* [Task item]: The entries are to be output word for word, with the pictures omitted.

[Dataset entries]
---

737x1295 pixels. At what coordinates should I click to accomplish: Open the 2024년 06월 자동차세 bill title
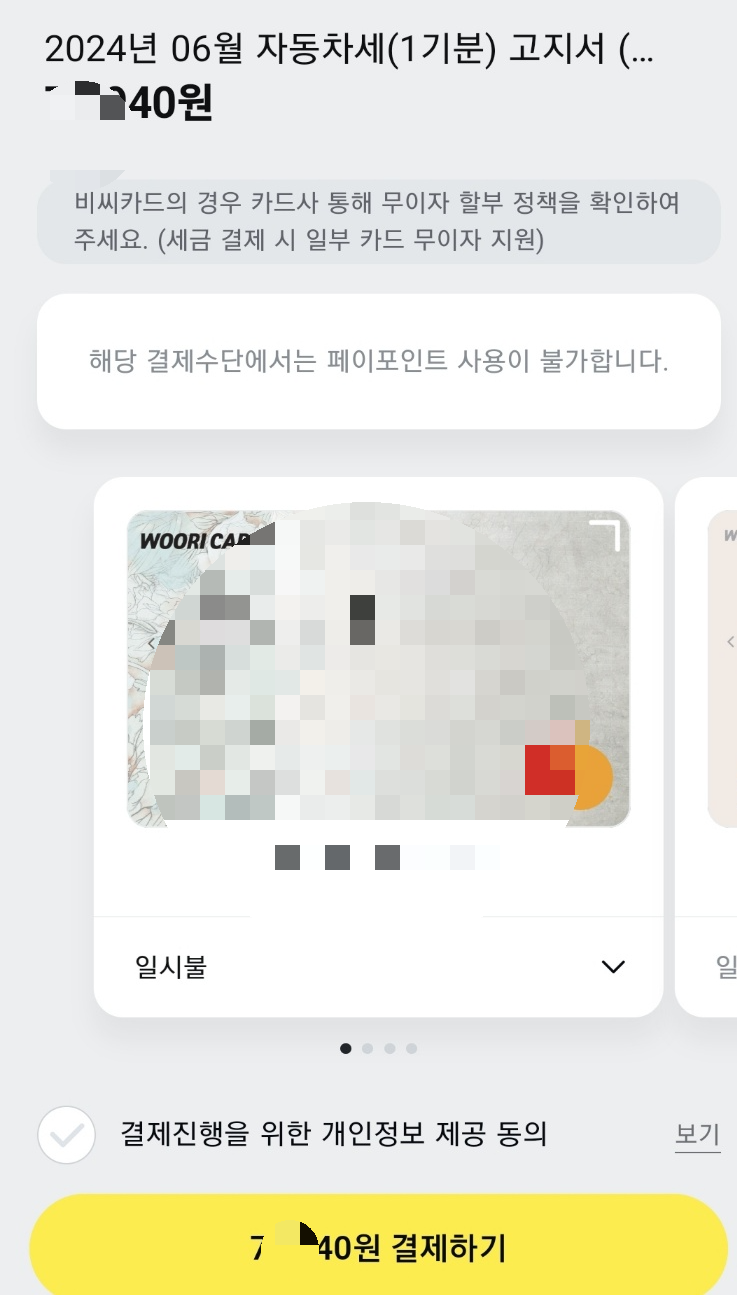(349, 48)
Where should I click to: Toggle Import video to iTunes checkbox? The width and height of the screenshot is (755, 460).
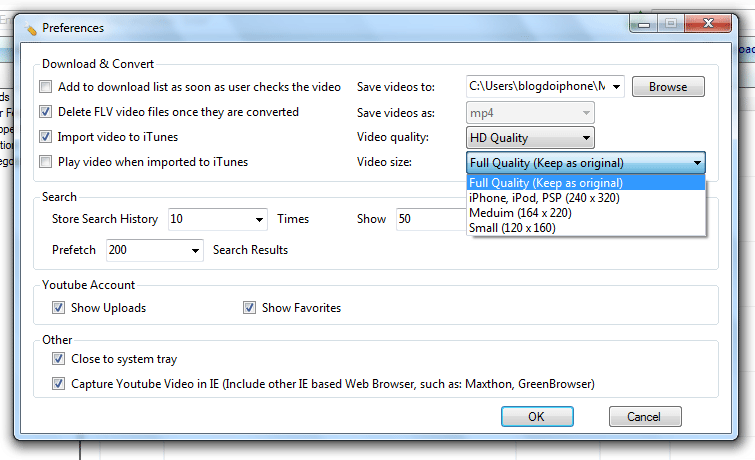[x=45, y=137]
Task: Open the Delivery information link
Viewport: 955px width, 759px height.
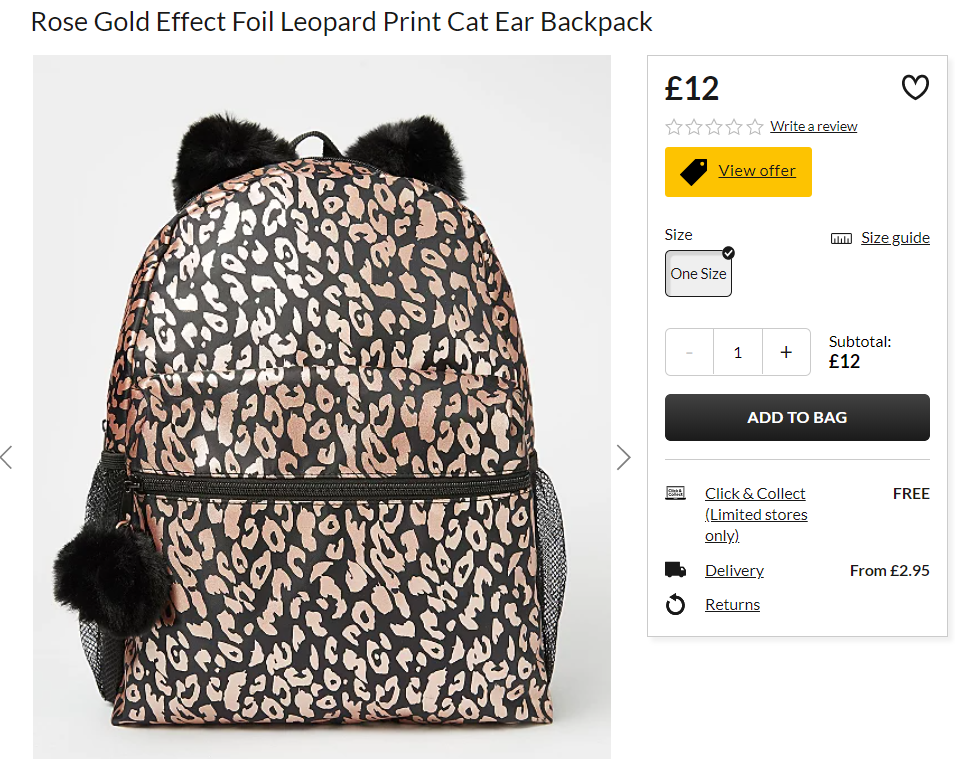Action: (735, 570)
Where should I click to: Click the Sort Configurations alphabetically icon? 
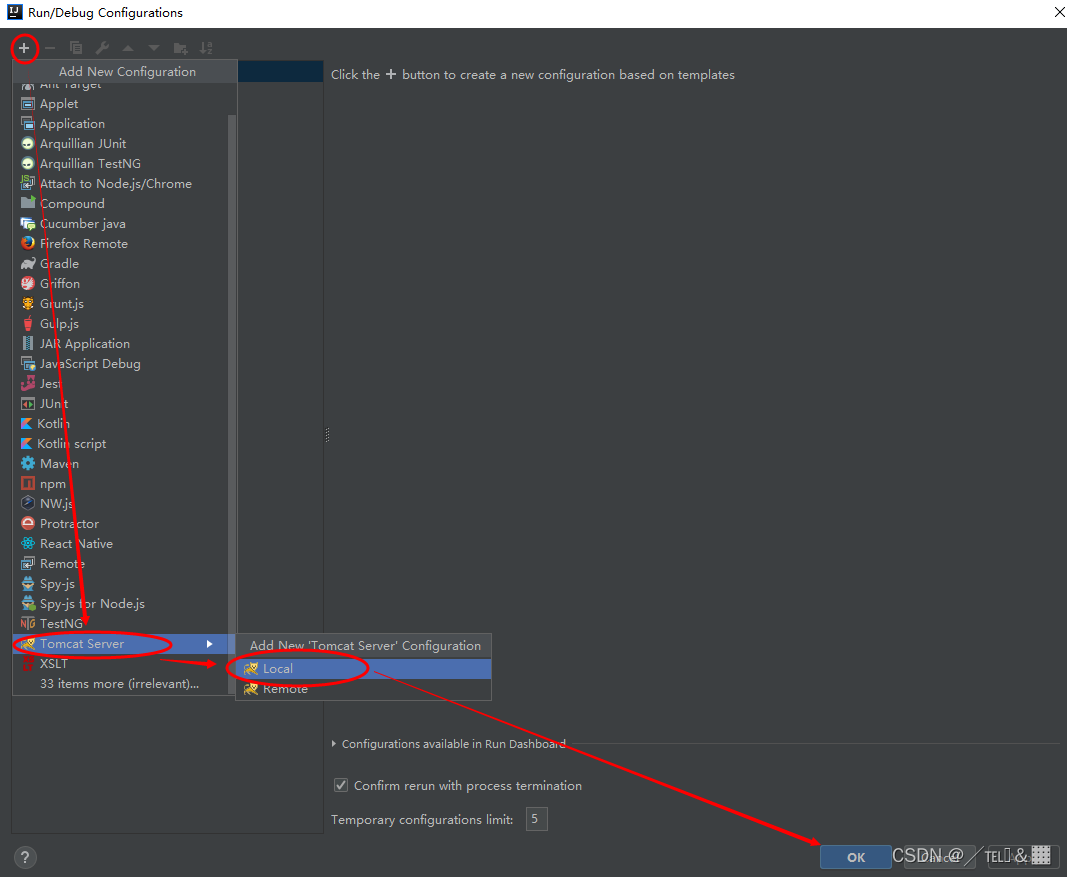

---

* [The answer]:
737x1295 pixels. At what coordinates should I click to accomplish: Open the 2024년 06월 자동차세 bill title
(349, 48)
Where should I click to: Toggle Import video to iTunes checkbox? The width and height of the screenshot is (755, 460).
[x=45, y=137]
Task: Open the Delivery information link
Viewport: 955px width, 759px height.
Action: (735, 570)
Where should I click to: Click the Sort Configurations alphabetically icon? 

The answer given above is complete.